If it is a fascinating business story it is also an encouraging economic one. The only way our economy, or indeed any developed economy, is going to get richer is by becoming more efficient. What these technologies do is to enable existing infrastructure to be used more efficiently. So Uber drivers, usually recruited from mini-cab firms, find they are paid less than they were previously paid per journey, but spend much less time waiting for jobs so their overall earnings are higher. Airbnb uses spare rooms that were previously unlet, so the housing stock is used more intensively. Google Maps enables us to find faster routes and avoid motorway jams, thereby using the road system more efficiently.

I personally find Google News the best way to check on running stories, even if it is frustrating that a search engine that does not develop its own news is more trusted than those of us who do the work. It leads to a huge saving in time. True, this does not always work: I was hunting for the latest insight on Greek debt negotiations the other day and spotted a really promising headline at the top of the list. It turned out to be the piece I had written the day before. But while I did not learn anything new, I was glad to see it there and grateful that it was thus elevated. The interfaces may at some level be parasitic in the sense that they live off other people’s work, as happened here. But we are willing partners in that transaction.

All this is so new that economists are scrambling to measure the impact of the interfaces. For example I cannot find a study estimating the saving in time and fuel brought about by Google Maps and the associated real-time traffic information. Yet that mapping system is 10 years old. We also know that logistics companies have developed extremely sophisticated systems for sending their drivers optimal routings. So what hope is there to assess the efficiency gain from Uber, acknowledging too the social and economic cost in terms of pressure on mini-cab firms and black-cab drivers? 

Similarly, there has been a lot of speculation about the economic effects of Airbnb, with some people worried that if people can let their property short-term that might dissuade them from renting long-term, thereby reducing the supply of rented property. Intuitively that cannot be right, because if space is used more intensely, and some people rent out rooms who would not have previously done so, that must reduce pressure on accommodation, not increase it. But it would be nice to see some solid economic work on this.

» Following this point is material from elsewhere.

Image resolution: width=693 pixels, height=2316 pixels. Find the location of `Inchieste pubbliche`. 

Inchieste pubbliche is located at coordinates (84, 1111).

The further point that has gone largely unexplored is the extent to which the interfaces improve the quality of our lives. Because we can check reviews when booking into a restaurant or a theatre, we have fewer bad meals or plays we walk out on at the interval. That is easy to see. It is harder to put a value on the way in which Facebook supports friendships and families, or perhaps occasionally the reverse. It is harder still – because I suspect it has not really happened yet – to see how social media will improve the quality of public services by putting pressure on them to perform better.

But you see the big point here. We have a set of new technologies, or rather new applications of existing technology, that have over the past five years radically improved the efficiency of some industries. That has brought massive rewards to the founders of the businesses that brought these to the global economy. However we are still in the very early stages of learning what we can do. We are, I suppose, where Henry Ford was around 1910, when he had got the Model T, but had yet to hit on the moving production line. The difference is that the benefits are more widely spread – a huge potential range of services, not just one product – and can be applied to the public sector as well as the private.

Small final thought: is this not much more important than the little matter of who forms our next government?